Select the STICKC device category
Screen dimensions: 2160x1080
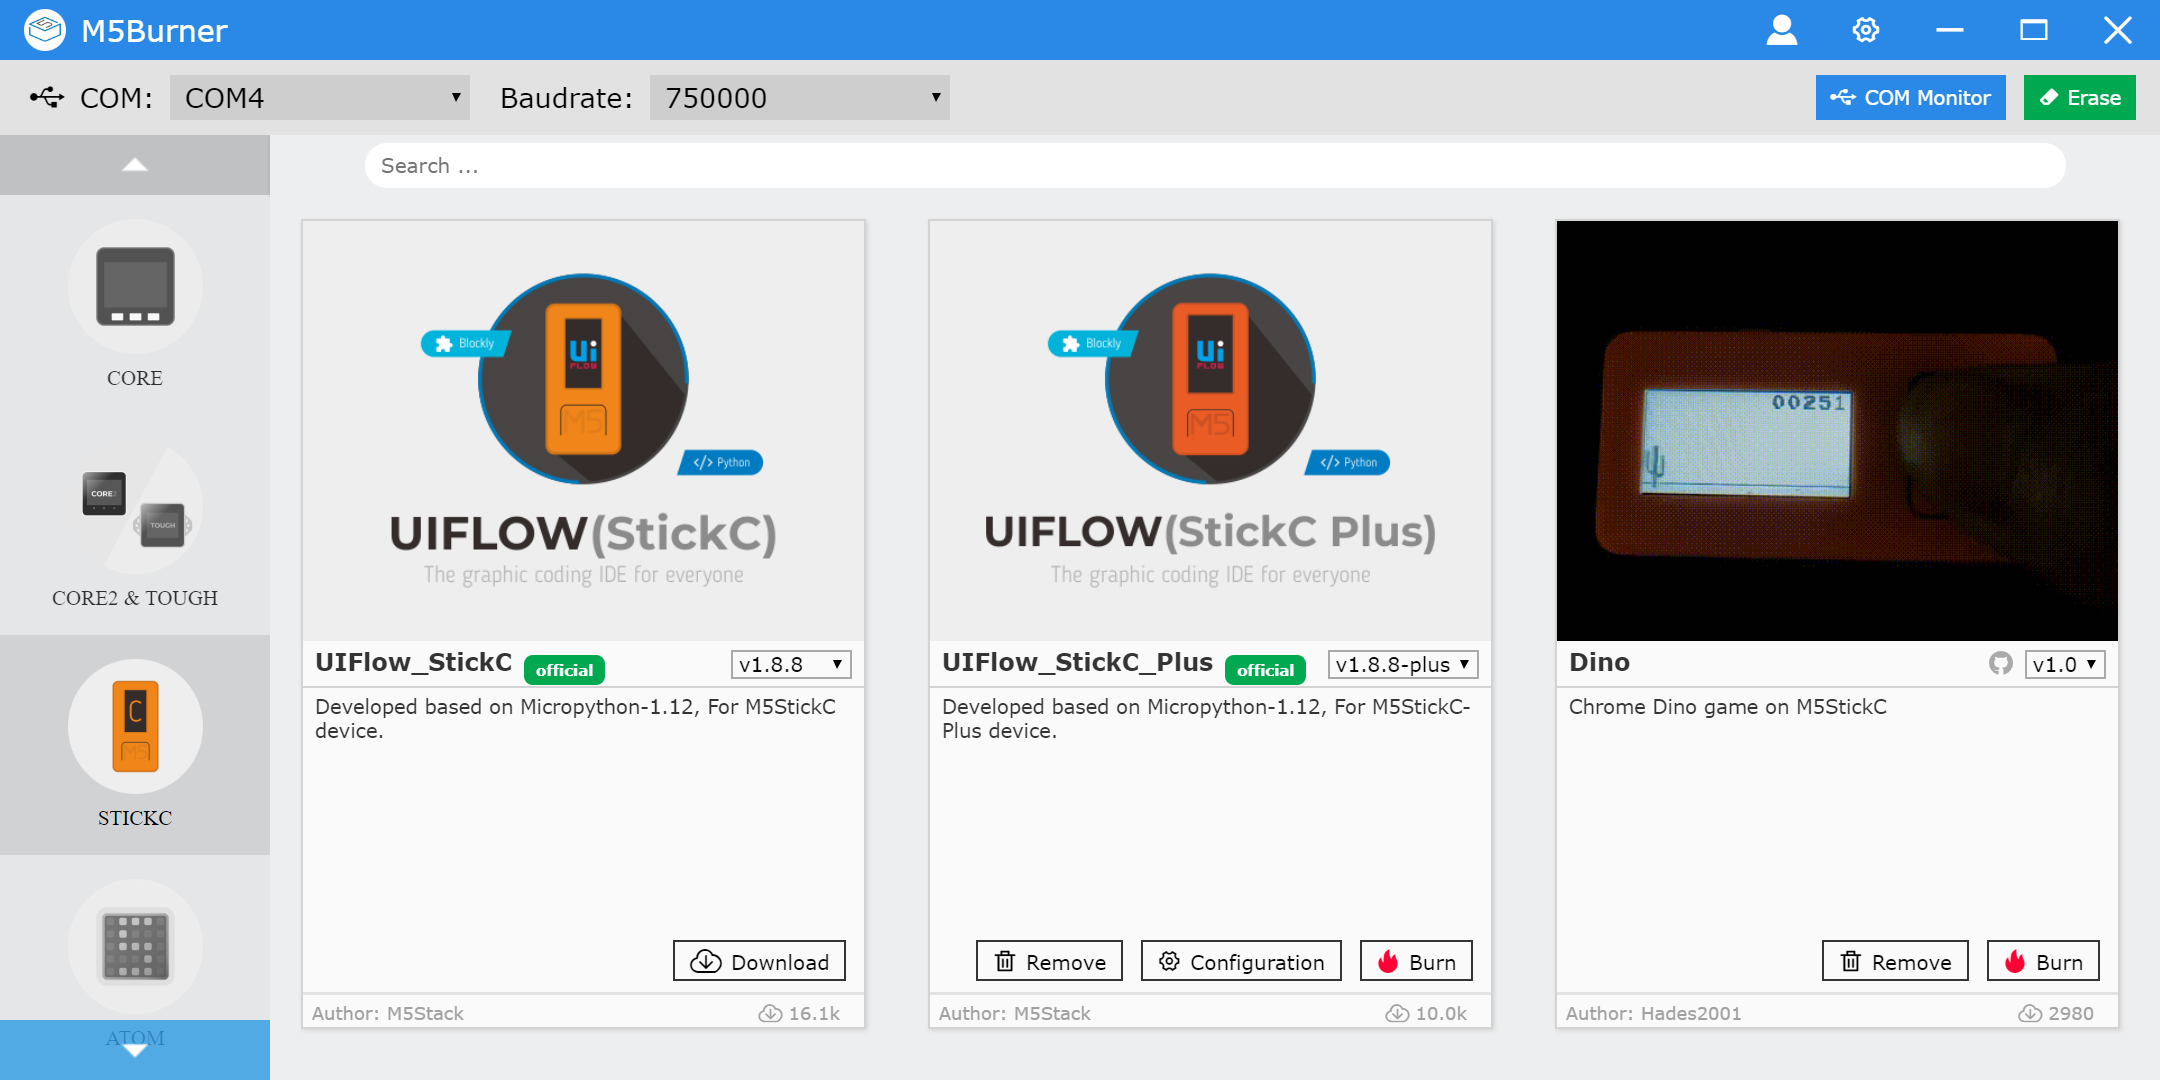point(135,727)
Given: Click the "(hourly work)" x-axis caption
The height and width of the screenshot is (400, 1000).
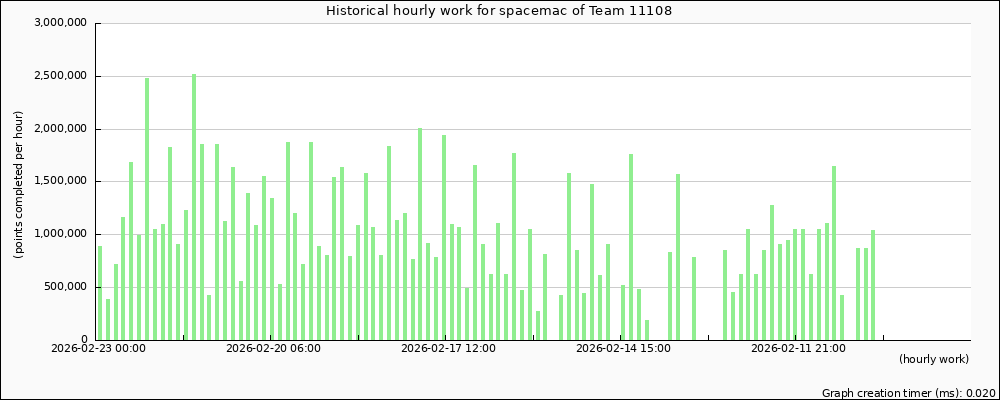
----
REQUIREMENT ::
Quote every line of the listing above word for word, without the pictures.

FINISHED ANSWER ::
Select the STICKC device category
Screen dimensions: 2160x1080
point(135,727)
Given: Click the "(hourly work)" x-axis caption
The height and width of the screenshot is (400, 1000).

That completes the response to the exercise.